Ancestral graphs are closely related to inducing path graphs (IPGs), another graphical representation for causal systems with latent variables. While syntactically MAGs form a subclass of IPGs (as MAGs do not contain almost directed cycles while IPGs may), PAGs generally reveal more qualitative causal information than partially oriented inducing path graphs (POIPGs). This makes ancestral graphs particularly advantageous for causal discovery and inference tasks.

Ancestral graphs enable the estimation of causal effects from observational data even when the system is causally insufficient (containing unmeasured common causes). The LV-IDA algorithm (Latent Variable Intervention-calculus when the DAG is Absent) extends the IDA approach to estimate bounds on causal effects when latent variables may be present. Unlike methods that assume causal sufficiency (no unmeasured confounders), this approach can identify when causal effects are non-identifiable and provide informative bounds instead of point estimates.

==Causal discovery==
The FCI algorithm (Fast Causal Inference) is a procedure for learning causal structure from observational data in the presence of latent confounders and selection bias. The algorithm outputs a partial ancestral graph (PAG), which represents a Markov equivalence class of MAGs. Zhang (2008) established that with additional orientation rules beyond those in the original FCI algorithm, the procedure is complete. That is, it can discover all aspects of causal structure that are uniquely determined by conditional independence relations, under standard causal inference assumptions.
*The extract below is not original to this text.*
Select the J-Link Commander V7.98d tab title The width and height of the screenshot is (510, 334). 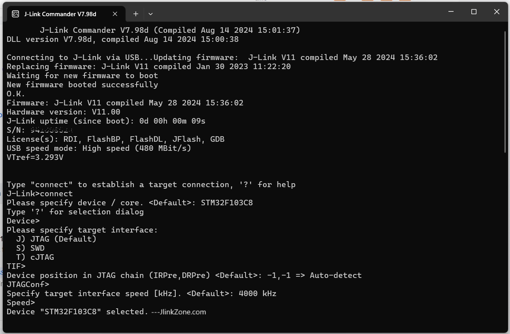[60, 14]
The completeness of orientation rules for PAGs has important implications for identifying invariant relationships under interventions. A conditional probability $P(Y|Z)$ is invariant under an intervention on $X$ if the probability remains unchanged after the intervention. PAGs provide complete graphical criteria for determining when such invariance holds, meaning they can identify all invariant relationships that are uniquely determined by the conditional independence structure.

==Do-calculus==
Ancestral graphs support causal reasoning about the effects of interventions. Zhang (2008) extended Pearl's do-calculus to the context of ancestral graphs, enabling causal inference when only an equivalence class of causal structures (represented by a PAG) is known rather than a unique causal DAG. This calculus provides rules for determining when post-intervention probability distributions can be identified from pre-intervention (observational) data, even when the exact causal structure is not uniquely determined.

The extension requires distinguishing between visible and invisible directed edges in a MAG. A directed edge $A \to B$ is visible if there exists a vertex $C$ not adjacent to $B$ such that either there is an edge between $C$ and $A$ that is into $A$, or there is a collider path between $C$ and $A$ that is into $A$ and every vertex on this path is a parent of $B$. Otherwise the edge is invisible. This distinction determines how graph manipulations affect the correspondence between a MAG and its underlying DAGs.

The calculus involves two types of graph manipulations:
- Lower-manipulation (denoted $M_{\mathbf{X}}$): For visible edges out of variables in $\mathbf{X}$, delete them; for invisible edges out of variables in $\mathbf{X}$, replace them with bidirected edges
- Upper-manipulation (denoted $M^{\mathbf{X}}$): Delete all edges into variables in $\mathbf{X}$

These manipulations allow formulation of graphical conditions under which certain probabilistic equalities hold, such as when $P(\mathbf{y}|\text{do}(\mathbf{x}),\mathbf{w}) = P(\mathbf{y}|\mathbf{x},\mathbf{w})$. The PAG-based do-calculus is formulated in terms of definite m-separation, which requires the absence of possibly m-connecting paths rather than just m-connecting paths.

A central application is determining invariance under interventions: a conditional probability $P(Y=y|Z=z)$ is invariant under an intervention $X:=x$ if the post-intervention probability equals the pre-intervention probability. Graphical conditions for such invariance can be checked directly from a PAG without enumerating all compatible DAGs.